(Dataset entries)
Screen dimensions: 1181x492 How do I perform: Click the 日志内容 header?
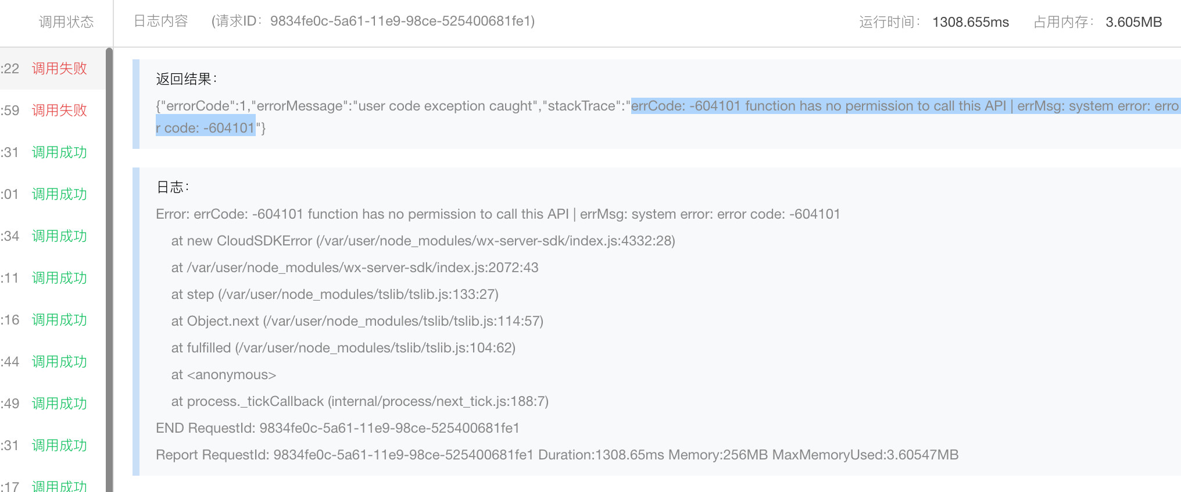click(161, 22)
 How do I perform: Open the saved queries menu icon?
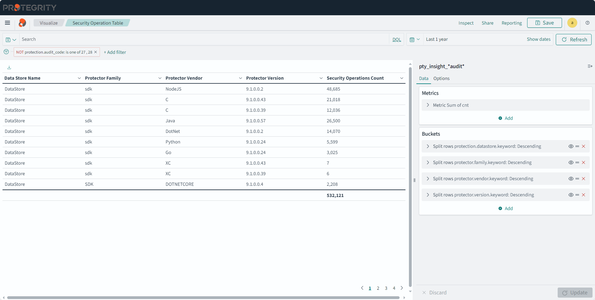[x=11, y=40]
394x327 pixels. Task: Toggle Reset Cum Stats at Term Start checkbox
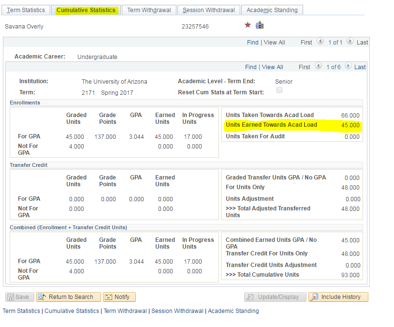tap(279, 90)
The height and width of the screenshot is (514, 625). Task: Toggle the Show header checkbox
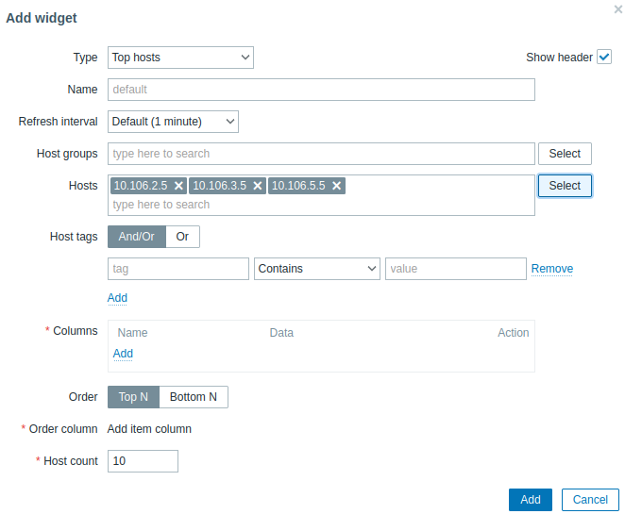pos(604,58)
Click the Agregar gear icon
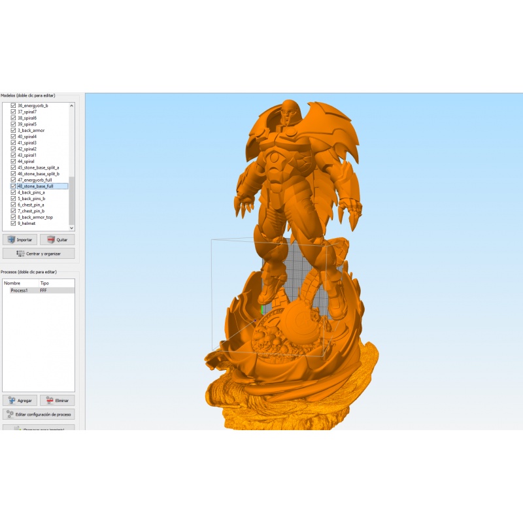The height and width of the screenshot is (523, 523). pos(11,400)
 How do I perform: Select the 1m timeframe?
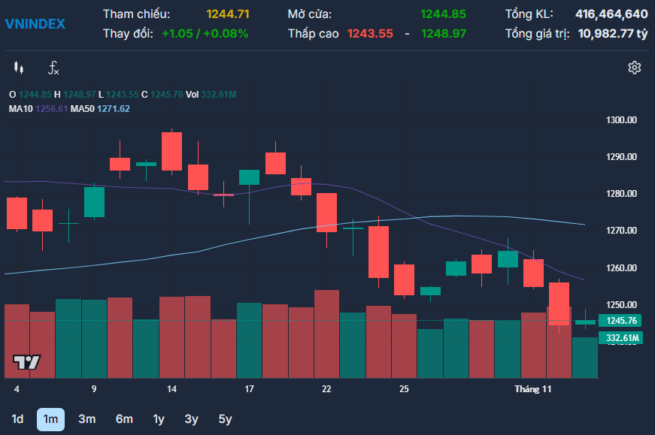tap(50, 419)
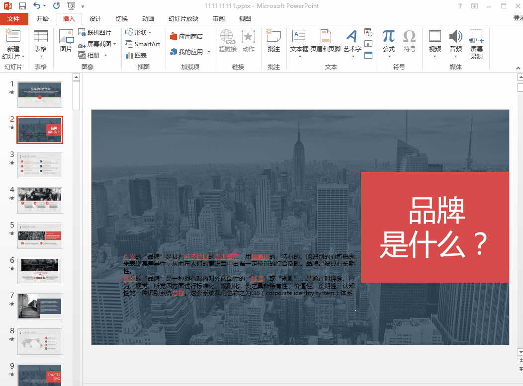Switch to the 设计 ribbon tab
523x386 pixels.
coord(94,19)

▸ WHAT TO WORK ON
Print the records above again exactly. Leave out the images.

▸ ANSWER BOX
Screen dimensions: 1181x492 How do I perform: Click the 日志内容 header?
click(161, 22)
 How do I perform: Open the saved queries menu icon?
[x=11, y=40]
394x327 pixels. Task: Toggle Reset Cum Stats at Term Start checkbox
tap(279, 90)
The height and width of the screenshot is (514, 625). Task: Toggle the Show header checkbox
pos(604,58)
Click the Agregar gear icon
The height and width of the screenshot is (523, 523). pos(11,400)
 How do I perform: Select the 1m timeframe?
tap(50, 419)
Switch to the 设计 ribbon tab
523x386 pixels.
coord(94,19)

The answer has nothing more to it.